2022年6月に就任した花田監督は「6年くらい(駅伝監督から)離れていましたが、久しぶりで逆に新鮮な部分も多かったですし、自分自身が上武大学でやっていた時とはまた違うタイプのチームでもあったので、すごく可能性を感じました。実際に箱根駅伝でも上位争いに参加できたりもしましたので、非常に刺激のあった1年でした」と前回大会からの1年間を振り返ります。
節目の第100回大会の目標は表彰台争いに加わること。花田監督は「『100回なんで優勝ですよね』と言われることもありますが、他の大学も非常に強いので。チャンスが巡ってきたときにトップをつかみ取れるチーム状況は作っておきたいなと思っています」と、謙虚ながらトップを見据えてコメントしました。
■「打率がいい」 6年ぶり表彰台へ感じた手応え
現在のチーム状況を「打率がいいって言うんですかね。非常に安定感がある選手が増えてきたので、そこに爆発力が出てくると本当に他大学から見ても脅威を感じるチームになるんじゃないか」と花田監督は評価します。

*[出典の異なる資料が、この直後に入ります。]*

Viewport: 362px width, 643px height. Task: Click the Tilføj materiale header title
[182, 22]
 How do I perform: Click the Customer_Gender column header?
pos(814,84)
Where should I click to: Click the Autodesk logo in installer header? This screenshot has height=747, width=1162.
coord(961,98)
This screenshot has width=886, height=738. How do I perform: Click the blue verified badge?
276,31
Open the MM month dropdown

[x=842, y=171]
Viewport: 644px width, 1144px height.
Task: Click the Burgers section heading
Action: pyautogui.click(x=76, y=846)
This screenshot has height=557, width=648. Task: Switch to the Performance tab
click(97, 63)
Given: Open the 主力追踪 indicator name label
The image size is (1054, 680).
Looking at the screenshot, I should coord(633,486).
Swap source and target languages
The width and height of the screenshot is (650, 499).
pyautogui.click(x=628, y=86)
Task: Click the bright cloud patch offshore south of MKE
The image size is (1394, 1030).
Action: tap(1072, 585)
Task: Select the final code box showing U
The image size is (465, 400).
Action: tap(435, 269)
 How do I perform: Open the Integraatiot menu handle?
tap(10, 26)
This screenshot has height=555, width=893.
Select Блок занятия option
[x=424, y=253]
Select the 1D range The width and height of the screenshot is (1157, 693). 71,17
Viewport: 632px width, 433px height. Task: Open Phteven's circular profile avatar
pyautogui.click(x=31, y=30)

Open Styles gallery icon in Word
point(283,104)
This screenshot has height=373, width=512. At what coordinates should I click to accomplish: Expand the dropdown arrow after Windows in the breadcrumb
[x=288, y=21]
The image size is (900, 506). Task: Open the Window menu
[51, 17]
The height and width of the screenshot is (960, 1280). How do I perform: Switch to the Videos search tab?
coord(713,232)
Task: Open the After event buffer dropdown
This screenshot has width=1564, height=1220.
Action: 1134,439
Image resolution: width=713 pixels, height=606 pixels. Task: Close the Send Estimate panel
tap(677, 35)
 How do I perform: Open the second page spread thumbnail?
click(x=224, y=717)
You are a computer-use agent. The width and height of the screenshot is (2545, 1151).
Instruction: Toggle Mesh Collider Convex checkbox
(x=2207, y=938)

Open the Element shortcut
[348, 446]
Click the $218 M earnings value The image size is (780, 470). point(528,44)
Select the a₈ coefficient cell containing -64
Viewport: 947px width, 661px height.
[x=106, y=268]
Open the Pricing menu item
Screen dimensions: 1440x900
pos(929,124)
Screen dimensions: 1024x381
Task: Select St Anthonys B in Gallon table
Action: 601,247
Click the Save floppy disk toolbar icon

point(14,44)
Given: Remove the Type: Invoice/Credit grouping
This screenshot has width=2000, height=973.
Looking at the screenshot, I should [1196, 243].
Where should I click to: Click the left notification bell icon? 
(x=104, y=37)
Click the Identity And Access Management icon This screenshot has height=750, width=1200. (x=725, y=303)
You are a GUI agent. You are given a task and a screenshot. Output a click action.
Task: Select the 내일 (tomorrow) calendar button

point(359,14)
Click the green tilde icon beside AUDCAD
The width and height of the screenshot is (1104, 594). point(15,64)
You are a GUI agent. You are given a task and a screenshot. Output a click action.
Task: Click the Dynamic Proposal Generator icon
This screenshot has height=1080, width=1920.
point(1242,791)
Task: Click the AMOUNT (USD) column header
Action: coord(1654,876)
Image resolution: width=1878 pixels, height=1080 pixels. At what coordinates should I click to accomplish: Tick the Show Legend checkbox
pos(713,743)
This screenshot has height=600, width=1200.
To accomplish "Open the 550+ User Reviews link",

実際に、今シーズン前半は多くの選手が自己記録を更新するなど、チームとして好調な早稲田大学。菖蒲(しょうぶ)敦司駅伝主将(4年)も「トラックシーズンを終わってみて、思った以上にみんなが頑張ってくれたので、花田監督からも僕たちの中でも3番いけるんじゃないかって思いが出てきています。狙っていってもいいんじゃないか」と手応えを口にしました。
■チーム唯一の27分台 石塚陽士(はると) 大エースへの1歩目
表彰台を目指すチームに花田監督が求めるのは、「大エース」の登場です。
「エースというよりも、さらにもう一つ上の大エースと言うんですかね。早稲田イコール誰々。私たちの時代だったら早稲田イコール渡辺康幸とか名前の出てくるスーパースターがいましたので、そういう選手を今年、来年のうちに作りたいなと思っています」
今その位置に一番近い選手と目されているのが、3年生の石塚陽士(はると)選手です。今年4月には1万mで27分58秒53をマーク。チームで唯一、トップランナーの称号である27分台に入りました。それでも石塚選手は27分台を記録したことについて「エースになるためのスタートに立てた。そこからどう戦っていくかが、今後の自分の真価が問われるところだと思っています」と厳しい目線で語ります。
さらに前回大会の総合6位を「あの段階では順当というか、それなりに全員が自分たちの力を出した結果」とし、「それじゃだめだよねってところが大きい。もっと何かを変えなきゃいけないというのを僕もチームメートも思っている」と向上心をむき出しにします。
「みんなが考えてやった結果が記録に表れつつあるので、前回の順位も踏まえてワクワクしている。もう少し今回はいけるんじゃないかと感じています」と笑顔で語った石塚選手。"大エース"の1歩目となる走りで、早稲田大学を表彰台へ導きます。